Per esempio lungo il Sentiero del poeta e coreografo Alex Cecchetti, a Santa Cristina. Un progetto, a cura di Valerio Del Baglivo, vincitore dell’Italian Council (programma di promozione internazionale dell’arte italiana, promosso dalla Direzione generale creatività contemporanea del Ministero della Cultura), che comprende una camminata accompagnati da guide appositamente formate, fino a una radura con una yurta profumata di fieno fresco, realizzata in tessuti stampati con colori vegetali, dove trovare ristoro fisico e mentale. La tappa al Castel Gardena, fascinosa residenza privata per la prima volta aperta al pubblico, svela il Pinocchio di Bruno Walpoth e la creatura sciamanica di Chiara Camoni, ma anche il curioso video They stole my soul di Lina Lapelytes, che ha dato vita a 500 tradizionali figurine di animali intagliate nel legno, in fuga dai loro creatori. Per la colonna sonora, l’artista e musicista ha lavorato con cori di cantanti non professionisti, che hanno riprodotti i versi degli animali. All’esterno, il Memory Garden di Ignota (Sarah Shin e Ben Vickers), un giardino magico e medicinale introdotto da un portale. È tutto?

Dati di ancoraggio alle coordinate in pixel
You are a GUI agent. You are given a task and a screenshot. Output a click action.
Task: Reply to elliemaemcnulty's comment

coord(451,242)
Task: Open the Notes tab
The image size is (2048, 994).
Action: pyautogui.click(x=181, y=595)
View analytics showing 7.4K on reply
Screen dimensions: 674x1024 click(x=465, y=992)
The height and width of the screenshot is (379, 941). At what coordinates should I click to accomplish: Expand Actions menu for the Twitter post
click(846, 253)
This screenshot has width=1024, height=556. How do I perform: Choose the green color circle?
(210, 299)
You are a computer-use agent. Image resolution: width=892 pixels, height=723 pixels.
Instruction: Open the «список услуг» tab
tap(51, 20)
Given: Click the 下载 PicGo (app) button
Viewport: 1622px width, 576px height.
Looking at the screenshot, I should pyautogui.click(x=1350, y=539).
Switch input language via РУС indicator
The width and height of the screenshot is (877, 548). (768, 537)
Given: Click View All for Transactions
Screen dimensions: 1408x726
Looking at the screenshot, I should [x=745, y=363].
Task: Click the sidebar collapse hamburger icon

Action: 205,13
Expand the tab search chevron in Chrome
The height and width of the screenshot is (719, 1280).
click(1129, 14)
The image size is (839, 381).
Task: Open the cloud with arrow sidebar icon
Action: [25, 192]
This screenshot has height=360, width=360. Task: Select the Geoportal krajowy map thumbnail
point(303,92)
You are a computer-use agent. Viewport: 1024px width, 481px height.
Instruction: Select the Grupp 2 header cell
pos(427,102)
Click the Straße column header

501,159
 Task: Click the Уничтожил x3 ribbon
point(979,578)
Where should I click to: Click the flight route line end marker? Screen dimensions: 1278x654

DOMANDE DI STUDIO:
(a) Per favore, elenca tutti gli artisti o collettivi di cui il brano sulle opere d'arte a Santa Cristina cita un lavoro.
(b) Riprendi il brano sulle opere d'arte a Santa Cristina, scrivendo il seguito dopo la sua ultima frase.

SOLUZIONI:
(a) Alex Cecchetti; Bruno Walpoth; Chiara Camoni; Lina Lapelytes; Ignota (Sarah Shin e Ben Vickers).

(b)
Certamente no, restano da scoprire molti artisti e magari partecipare alle numerose attività pubbliche previste nei mesi di luglio, agosto e settembre, tra corsi di intaglio del legno, tintura naturale dei tessuti, concerti, letture di poesia, realizzazione di incensi, incontri con filosofi e pensatori. Il consiglio? Lasciarsi affascinare dal “leggendario regno di Fanis”, mito della Ladinia, “che in tempi arcaici si estendeva attorno alla catena montuosa del Fanis nelle Dolomiti… percorrendo sentieri rocciosi, praterie a valle e pallide montagne. Marmolada, Sella, Fanes, Rosengarten, Civetta, Pala, Cristallo, Puez, Tofane… Dolomites, Dolomiti, Dolomiten, Dolomitis”. Nomi diversi, per identità diverse, ma per un’unica realtà.